Official warnings extend to oil market: The "dual signal" behind currency intervention. After the intervention, Mimura issued dual warnings at a press conference. Regarding exchange rates, he stated, "I will not comment on future moves, but I will point out that the Golden Week holiday has just begun." Regarding crude oil, he explicitly said, "Generally speaking, we are prepared to take action at any time regarding crude oil futures trading."
This statement was seen by the market as an indirect confirmation of speculation that Japan was also intervening in oil markets. Bloomberg reported that US officials were notified prior to the intervention, adding credibility to these speculations. As a major importer of Gulf energy, Japan shares a strong motivation with the US to keep oil prices lower.
Mimura also revealed that Japan and the US maintain "extremely close contact," with both sides sharing the same assessment of the situation and actions.
Intervention scale and timing: A carefully chosen "Golden Week window." According to Bloomberg's analysis of Bank of Japan account data, Thursday's intervention amounted to approximately 5.4 trillion yen (about $34.5 billion), comparable to the 5.5 trillion yen intervention in July 2024 and ranking among the largest single interventions on record. Goldman Sachs' trading desk estimated that official funds accounted for 60% to 65% of the anomalous trading volume exceeding $65 billion on the EBS platform that day, the highest proportion seen in any past intervention.
The timing of the intervention was also noteworthy. Before the holiday, Japan's Finance Minister Shunichi Suzuki told reporters, "Whether you are going out or resting, please always carry your smartphone." This unusual signal was interpreted by the market as indicating an intervention was imminent. Jordan Rochester, Fixed Income and Currency Strategist at Mizuho, noted that traders were reluctant to "fight the possibility of a second round of intervention," especially as the low liquidity window of Golden Week, combined with a UK bank holiday on Monday, could amplify the market impact of official action.
Will the intervention remain effective?
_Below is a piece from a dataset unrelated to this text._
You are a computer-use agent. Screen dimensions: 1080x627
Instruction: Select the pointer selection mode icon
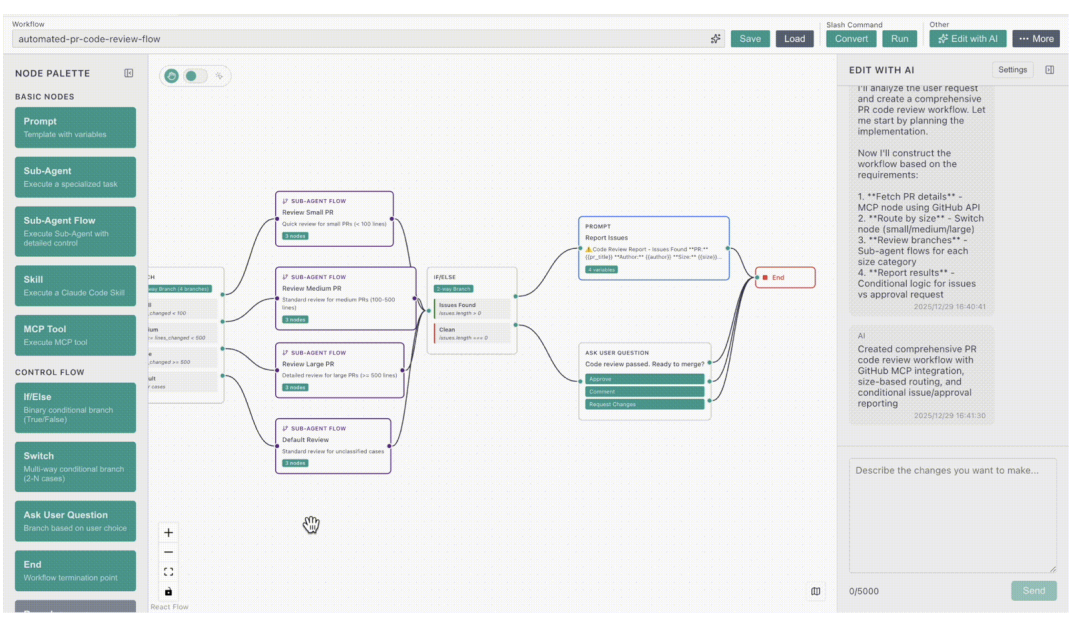click(219, 76)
The market generally holds doubts about the long-term effectiveness of the intervention. Rabobank pointed out that Japan faces structural pressures: as a major energy importer, the impact of high oil prices on its economy persists, and the Bank of Japan is only cautiously normalizing policy after years of ultra-loose monetary policy. Authorities can temporarily resist market forces but cannot fundamentally change them.
Bloomberg cited traders saying that without further action, the yen's intervention-driven gains risk fading. Kathleen Brooks, Research Director at XTB, stated, "There have been many failed interventions in history, which means the yen's strength may not be sustainable."
Chris Turner, Global Head of Markets at ING, highlighted a key variable: "The real wildcard is whether the US Treasury will step in." In February of this year, the Federal Reserve confirmed that its New York trading desk had, on behalf of the US Treasury, inquired about USD/JPY exchange rates, an action that briefly boosted the yen at the time.
Goldman Sachs believes the market is forming several "red lines": oil at $120, the 10-year US Treasury yield at 4.5%, the 30-year yield at 5.0%, and USD/JPY at 160. The approach of these key levels adds fuel to any trades betting on a de-escalation of tensions. With the Golden Week holiday just beginning, the market remains highly alert to Japan's next move.